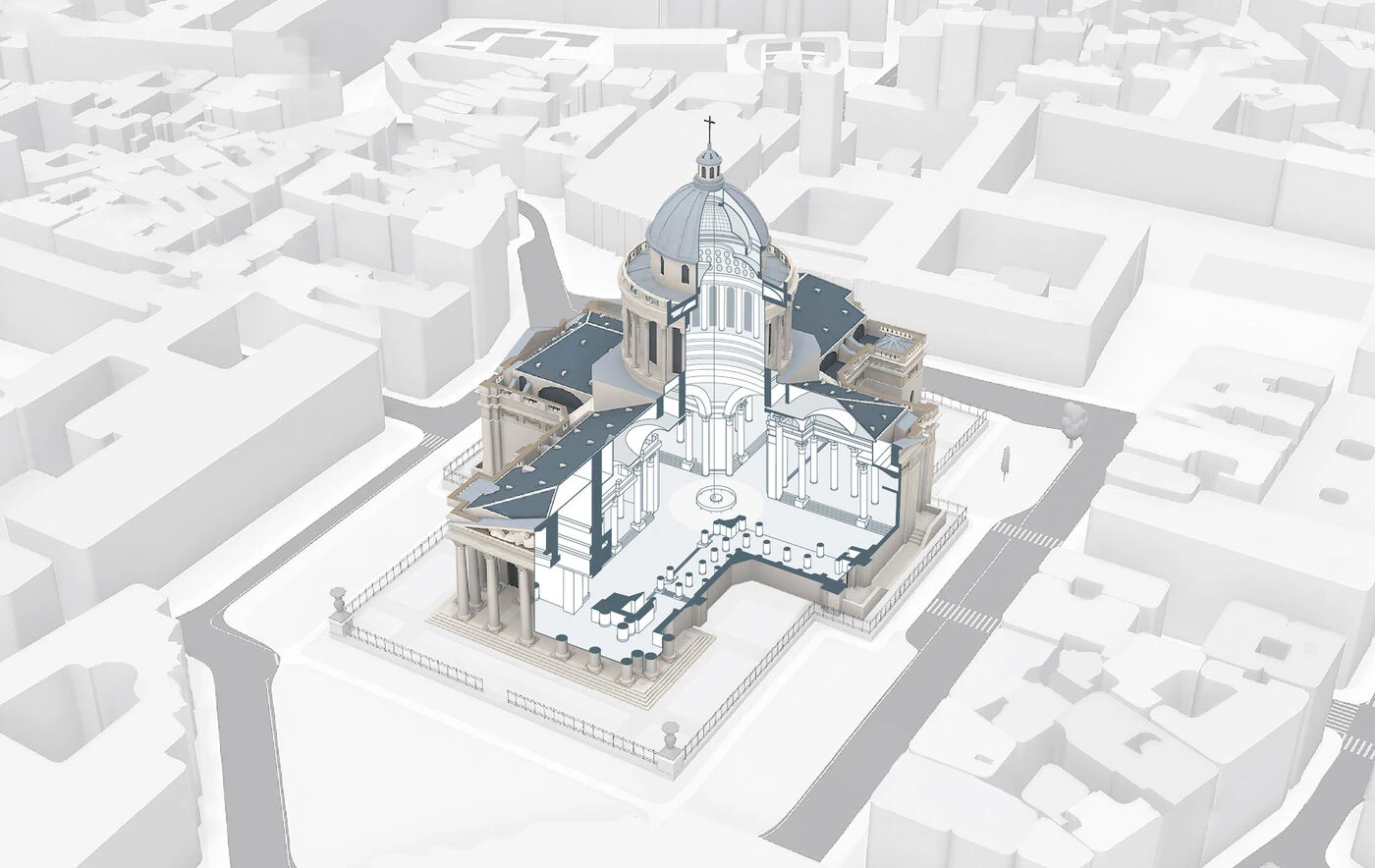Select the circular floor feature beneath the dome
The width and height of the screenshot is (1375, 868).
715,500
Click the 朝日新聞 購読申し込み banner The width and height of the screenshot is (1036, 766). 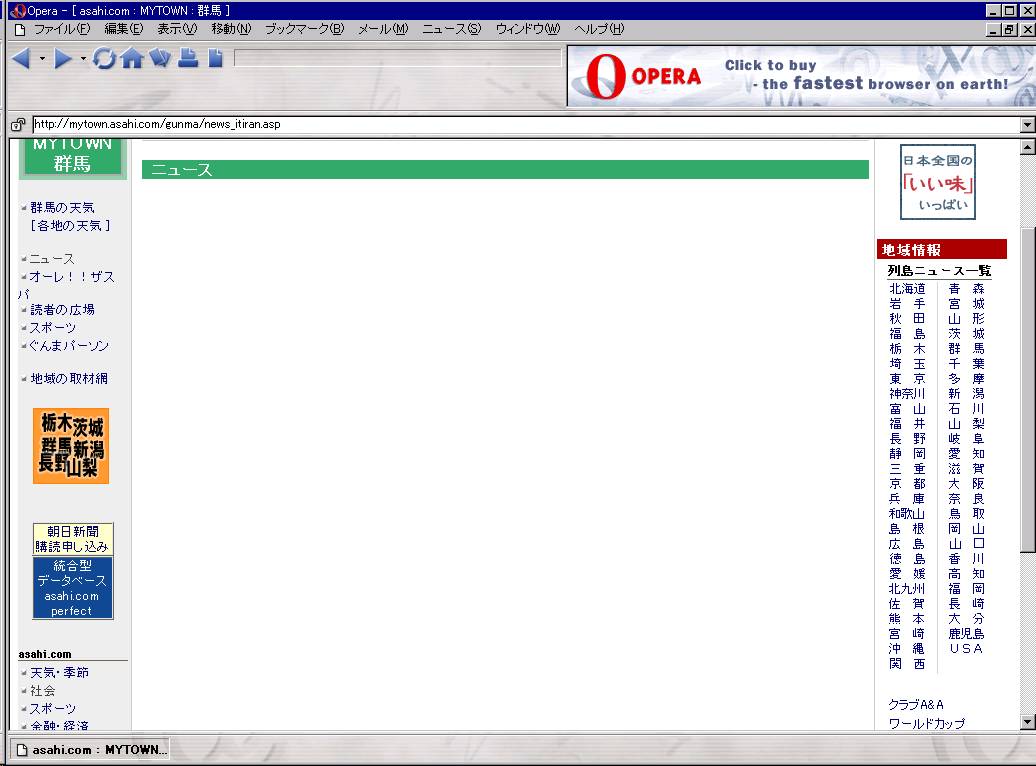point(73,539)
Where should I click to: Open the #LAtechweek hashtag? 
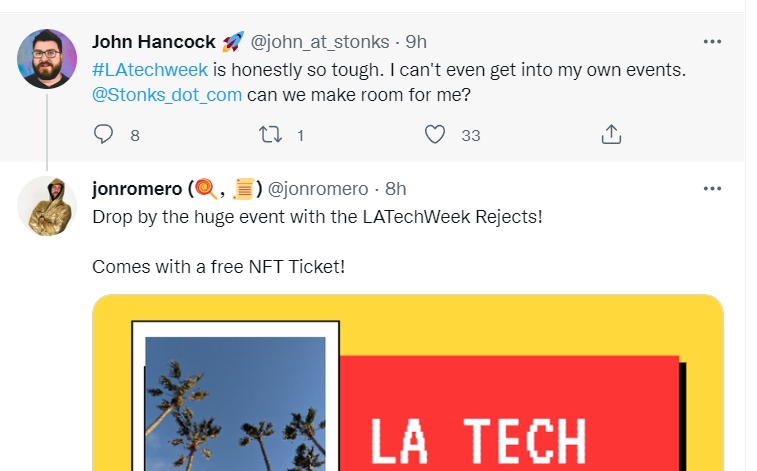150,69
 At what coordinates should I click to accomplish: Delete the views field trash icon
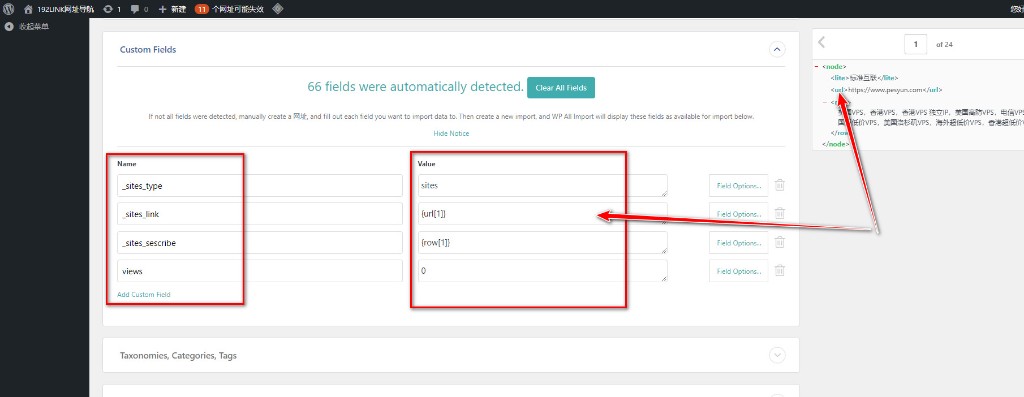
- - - -
**Task statement:**
In the entries, take the part that opens with the line containing "Where should I" and runs to the end, and write it out again with "trash icon" changed to "wastebasket icon" and everything else left as is. Leave the pictures out.

**The reply:**
Where should I click to: Open the #LAtechweek hashtag? 
150,69
 At what coordinates should I click to accomplish: Delete the views field wastebasket icon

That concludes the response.